Work task: Take the line containing "This screenshot has height=1232, width=952." and every line after it to the end of the records, and copy them exactly, excluding pictures.

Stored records
==============================

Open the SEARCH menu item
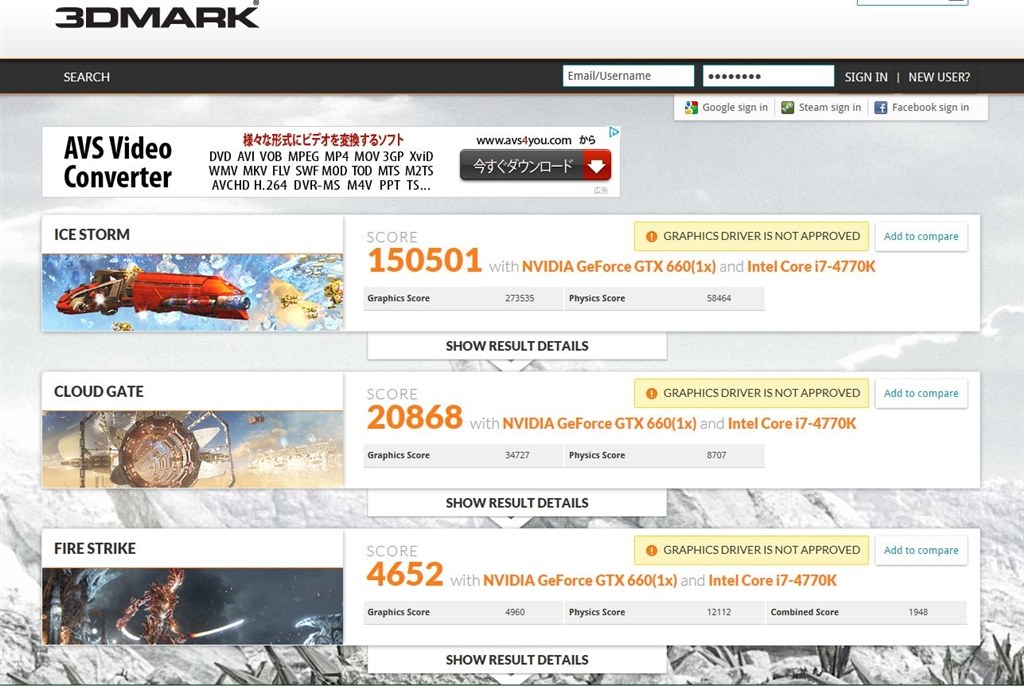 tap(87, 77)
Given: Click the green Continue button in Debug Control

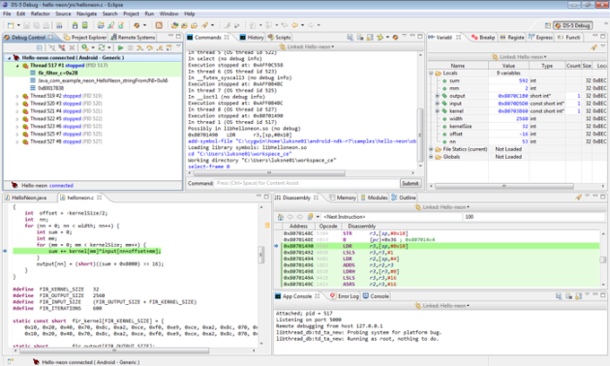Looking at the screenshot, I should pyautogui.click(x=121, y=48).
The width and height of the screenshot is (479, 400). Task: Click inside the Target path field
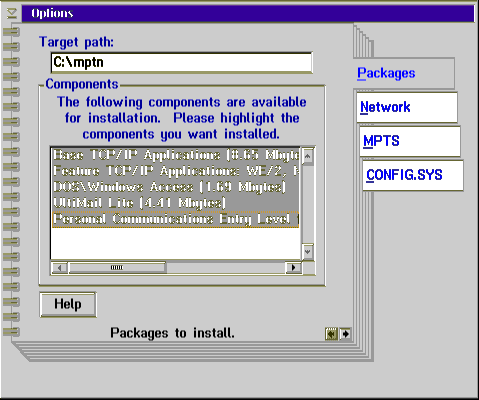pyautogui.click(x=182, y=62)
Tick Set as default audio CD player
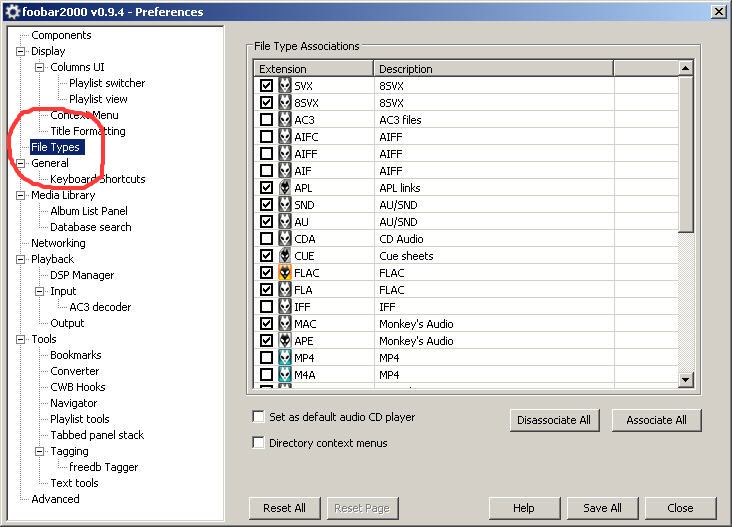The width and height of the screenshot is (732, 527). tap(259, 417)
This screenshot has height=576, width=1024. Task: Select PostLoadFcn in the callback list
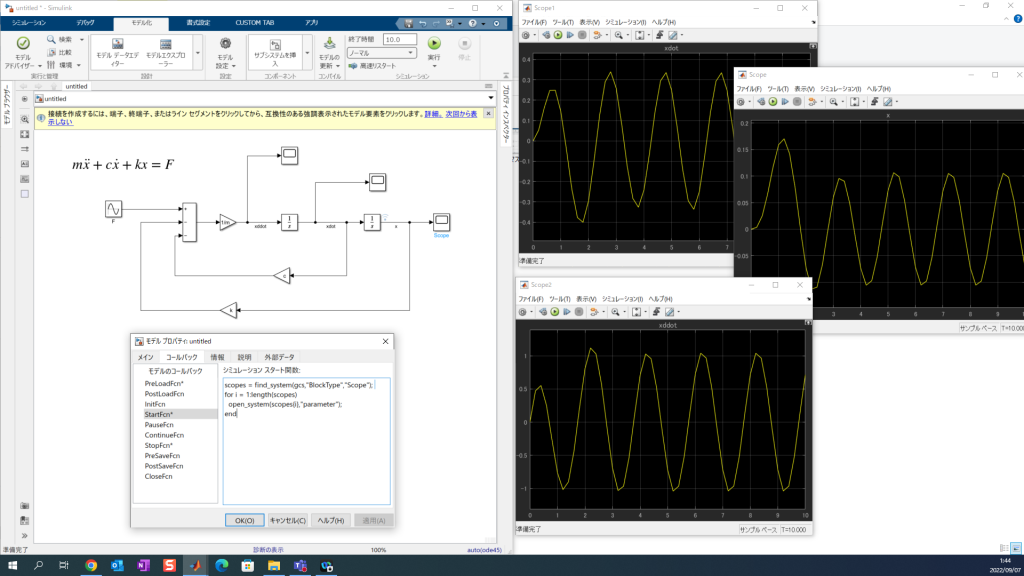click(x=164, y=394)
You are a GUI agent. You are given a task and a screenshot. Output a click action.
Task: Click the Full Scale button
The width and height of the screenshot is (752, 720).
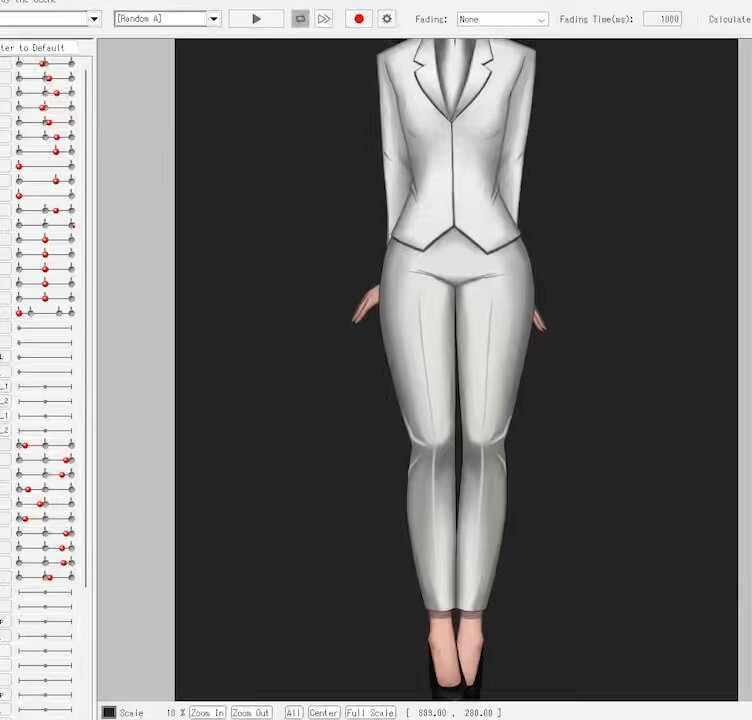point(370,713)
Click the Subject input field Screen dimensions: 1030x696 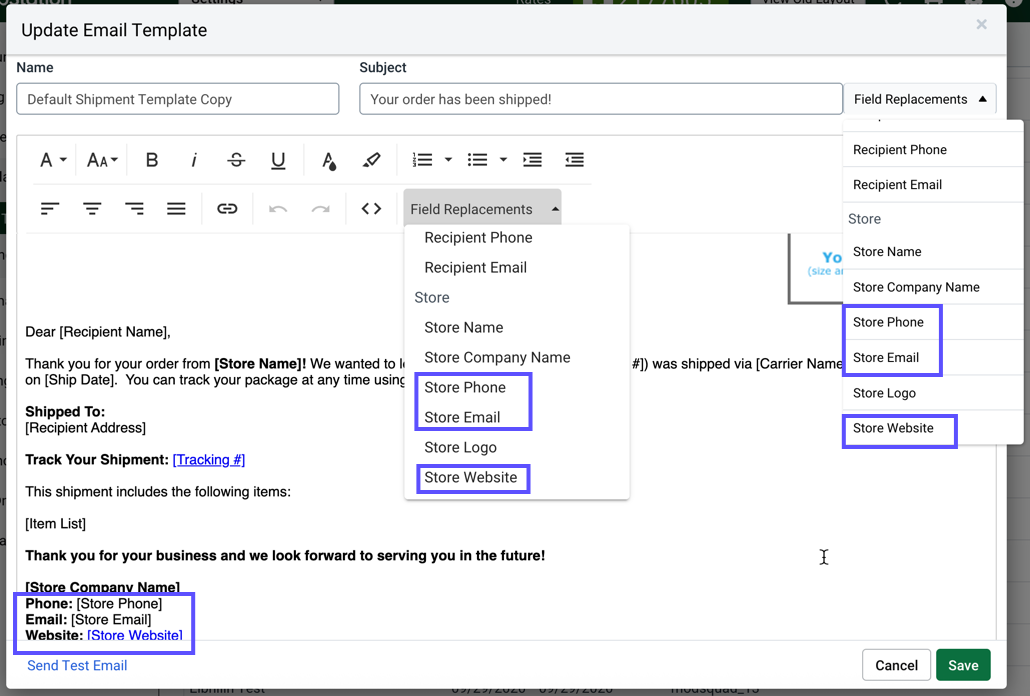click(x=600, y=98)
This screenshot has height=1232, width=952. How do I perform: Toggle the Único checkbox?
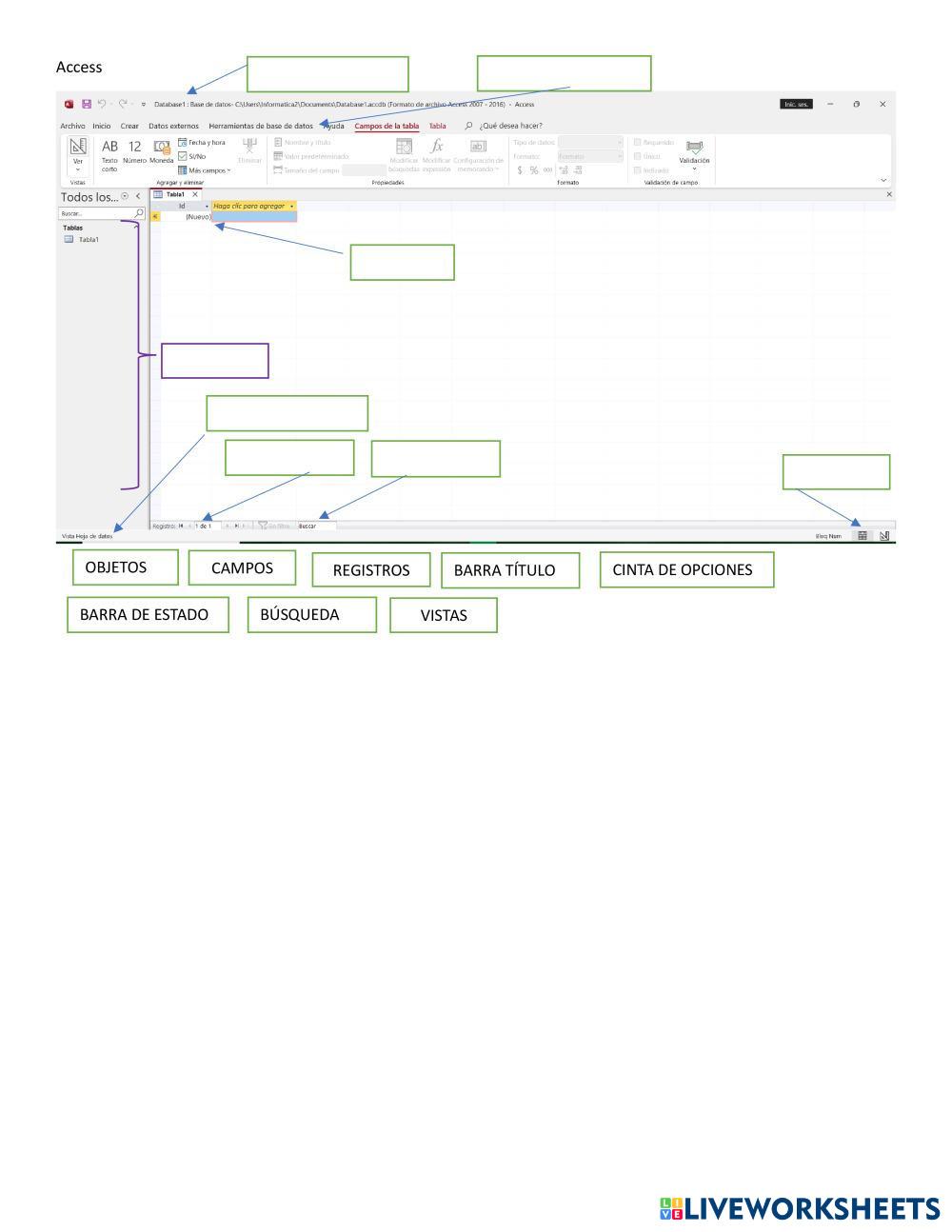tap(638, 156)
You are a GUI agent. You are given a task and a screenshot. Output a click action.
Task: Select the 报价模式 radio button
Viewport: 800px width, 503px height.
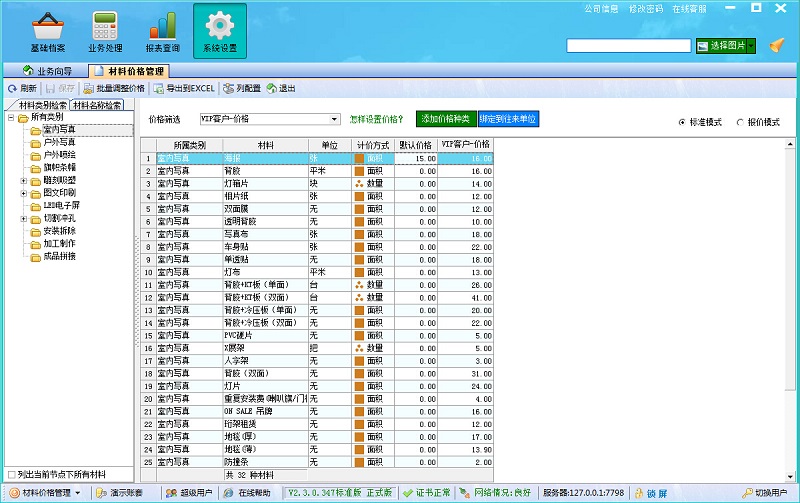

==============================

Final answer:
This screenshot has height=1232, width=952. How do I perform: Toggle the Único checkbox?
tap(638, 156)
You are a GUI agent. You are given a task and a screenshot. Output a click action.
Task: Select the 报价模式 radio button
Viewport: 800px width, 503px height.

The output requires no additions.